Extrait choisi
============================================================

Roumanie

Quelle protection du patrimoine ?

Le Journal des Arts

Le 2 avril 2004 - 1345 mots

Une affaire récente de pièces de monnaies anciennes sorties illégalement du pays relance cette question, alors que le pays doit adhérer à l’UE.

BUCAREST - Le 24 novembre 2003, un scandale a éclaté en Roumanie : des pièces de monnaie roumaine datant du Moyen Âge ont été vendues aux enchères à Genève. Et les autorités du pays n’ont aucune idée de la façon dont elles ont quitté le territoire. Vol ? exportation illicite ? L’État roumain a débloqué 7,2 milliards de lei (184 219 euros) pour en acquérir deux des plus beaux spécimens. Cette décision a suscité un tollé, d’autant que le ministère de la Culture et des Cultes a adopté une attitude pour le moins étrange : Interpol n’a pas été averti de la disparition de ces pièces et l’État lui-même n’est pas intervenu pour faire annuler cette vente. « Ce n’est pas l’affaire du ministère de la Culture de savoir comment ces pièces uniques du patrimoine sont sorties du pays », a simplement déclaré le secrétaire d’État Ion Opris. Le mystère sur cette exportation illicite reste entier, jetant un doute sur l’efficacité du système de protection du patrimoine culturel roumain, surtout dans la perspective de l’adhésion de la Roumanie à l’Union européenne (UE) en 2007.

============================================================

Consigne
Recopiez le passage de l'article sur la protection du patrimoine en Roumanie, de « Le 2 avril 2004 » à « adhérer à l’UE. », en remplaçant « illégalement » par « clandestinement ».

Données fournies
============================================================

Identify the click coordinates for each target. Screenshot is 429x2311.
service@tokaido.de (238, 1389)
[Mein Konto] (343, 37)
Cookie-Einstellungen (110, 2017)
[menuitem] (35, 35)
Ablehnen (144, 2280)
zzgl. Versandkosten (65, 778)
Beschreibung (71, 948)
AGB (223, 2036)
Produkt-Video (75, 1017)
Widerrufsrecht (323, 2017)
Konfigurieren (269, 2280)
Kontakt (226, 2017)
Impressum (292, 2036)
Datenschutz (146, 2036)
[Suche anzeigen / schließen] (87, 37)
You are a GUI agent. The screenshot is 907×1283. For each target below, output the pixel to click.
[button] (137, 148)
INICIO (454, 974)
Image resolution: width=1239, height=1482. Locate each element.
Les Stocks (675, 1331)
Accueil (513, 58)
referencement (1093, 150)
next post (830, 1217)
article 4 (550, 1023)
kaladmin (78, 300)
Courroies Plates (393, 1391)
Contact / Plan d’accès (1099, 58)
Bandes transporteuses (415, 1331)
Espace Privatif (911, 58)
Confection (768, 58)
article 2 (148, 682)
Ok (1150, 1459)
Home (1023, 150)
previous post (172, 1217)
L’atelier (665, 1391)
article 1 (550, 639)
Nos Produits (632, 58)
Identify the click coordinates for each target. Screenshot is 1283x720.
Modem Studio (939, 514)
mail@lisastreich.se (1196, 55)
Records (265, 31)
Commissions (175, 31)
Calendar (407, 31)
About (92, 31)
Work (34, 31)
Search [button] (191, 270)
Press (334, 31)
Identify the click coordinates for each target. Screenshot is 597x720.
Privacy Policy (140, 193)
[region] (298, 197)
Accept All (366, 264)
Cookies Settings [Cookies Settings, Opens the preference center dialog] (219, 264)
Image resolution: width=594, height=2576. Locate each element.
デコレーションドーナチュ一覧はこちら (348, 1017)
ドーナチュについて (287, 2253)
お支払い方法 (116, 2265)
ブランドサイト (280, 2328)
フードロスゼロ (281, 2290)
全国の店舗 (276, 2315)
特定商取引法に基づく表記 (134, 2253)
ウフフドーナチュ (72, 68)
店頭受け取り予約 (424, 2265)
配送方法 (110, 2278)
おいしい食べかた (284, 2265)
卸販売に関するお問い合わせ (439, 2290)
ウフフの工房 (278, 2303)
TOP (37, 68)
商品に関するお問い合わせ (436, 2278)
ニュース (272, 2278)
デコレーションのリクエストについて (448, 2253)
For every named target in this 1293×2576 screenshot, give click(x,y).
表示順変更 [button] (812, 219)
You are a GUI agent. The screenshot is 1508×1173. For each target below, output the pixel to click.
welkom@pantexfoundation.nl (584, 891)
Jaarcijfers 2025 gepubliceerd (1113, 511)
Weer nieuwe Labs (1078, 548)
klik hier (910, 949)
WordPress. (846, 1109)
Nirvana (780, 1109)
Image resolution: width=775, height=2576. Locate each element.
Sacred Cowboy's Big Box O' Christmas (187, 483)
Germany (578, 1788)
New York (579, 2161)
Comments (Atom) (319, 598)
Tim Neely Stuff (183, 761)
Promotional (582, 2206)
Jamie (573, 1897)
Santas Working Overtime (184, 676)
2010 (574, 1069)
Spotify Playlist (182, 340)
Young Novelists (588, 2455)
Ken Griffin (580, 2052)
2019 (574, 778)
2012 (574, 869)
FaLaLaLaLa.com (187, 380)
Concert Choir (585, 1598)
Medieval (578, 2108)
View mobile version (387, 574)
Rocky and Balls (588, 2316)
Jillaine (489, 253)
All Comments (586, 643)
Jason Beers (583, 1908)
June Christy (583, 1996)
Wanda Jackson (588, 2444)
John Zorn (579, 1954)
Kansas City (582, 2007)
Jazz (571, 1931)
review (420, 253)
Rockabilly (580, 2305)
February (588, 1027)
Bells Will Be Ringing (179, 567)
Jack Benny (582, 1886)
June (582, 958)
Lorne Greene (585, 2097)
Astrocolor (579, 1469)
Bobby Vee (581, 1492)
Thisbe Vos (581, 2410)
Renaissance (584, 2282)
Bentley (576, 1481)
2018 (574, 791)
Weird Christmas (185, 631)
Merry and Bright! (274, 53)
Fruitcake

============================================================

Réponse
Le 2 avril 2004 - 1345 mots

Une affaire récente de pièces de monnaies anciennes sorties clandestinement du pays relance cette question, alors que le pays doit adhérer à l’UE.